Hurricane Irma is path in Atlantic Ocean And Florida – Daily News


Hurricane Irma is path in Atlantic Ocean And Florida

In Puerto Rico, some residents are preparing to be without electricity for up to four months.

In St. Thomas, part of the U.S. Virgin Islands, people are praying their roofs hold.

Throughout these American territories and other Caribbean islands in Hurricane Irma’s path, there was widespread fear Tuesday, even in the face of preemptive emergency declarations, that this ferocious and possibly historic Category 5 storm will mean a long, painstaking journey back to normalcy.

Irma is predicted to become the strongest hurricane on record to hit the Leeward Islands, a band of territories and commonwealths stretching southeast from Puerto Rico. At 11 p.m. Tuesday, the National Hurricane Center declared it a “potentially catastrophic Category 5 hurricane” that was just off the northern Leewards.

Antigua, Barbuda, Saint Kitts and Anguilla all are in its direct path, and one meteorology expert issued this grave prediction: “The Leeward Islands are going to get destroyed,” said Colorado State University professor Phil Klotzbach. “I just pray that this thing wobbles and misses them,” Klotzbach told the Associated Press. “This is a serious storm.”

Hurricane warnings have been issued for Antigua, Puerto Rico, the U.S. and British Virgin Islands, as well as parts of the Dominican Republic. Irma’s center could pass to the north of Puerto Rico and the U.S. Virgin Islands, leaving them less prone to the storm’s most ferocious elements, but damaging winds, pounding rain and a large storm surge remain likely.

When Antigua’s airport was closed Tuesday, visitors were sent away with advice to seek protection from the storm and a prayer, “May God protect us all.”

It’s been chaos all day long,” said Andrea Pujols, who lives in Guaynabo, a suburb of Puerto Rico’s capital, San Juan. “There’s nothing left at the supermarket. They’re saying the airport will be closed for days. They’re saying there’s not going to be any light for three to four months.”

Pujols, 26, spoke to The Washington Post on Tuesday night as she and her father, 55-year-old Edwin Pujols, raced to the airport to retrieve her mother, who was returning home from a trip to Pittsburgh ahead of the storm, having refused to let her family ride out Irma without her. The three will be holed up at home with Andrea Pujols’s grandmother and dog, Lady.

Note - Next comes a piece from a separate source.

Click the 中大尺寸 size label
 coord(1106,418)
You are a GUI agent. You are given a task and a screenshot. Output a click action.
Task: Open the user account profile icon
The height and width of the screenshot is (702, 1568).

In and around their city, which is not expected to see much flooding, they said, several churches have opened as shelters for those who have evacuated — and for those forced to do so later.

To prepare, the Pujols family stocked up on canned food, water and fuel for their small generator. It provides enough power to run some lights and fans, which in the absence of air conditioning should offer mild reprieve from the wilting tropical air.

They’ve even filled several large garbage cans, anticipating that water and sewer service will be disrupted “for who knows how long,” Edwin Pujols said.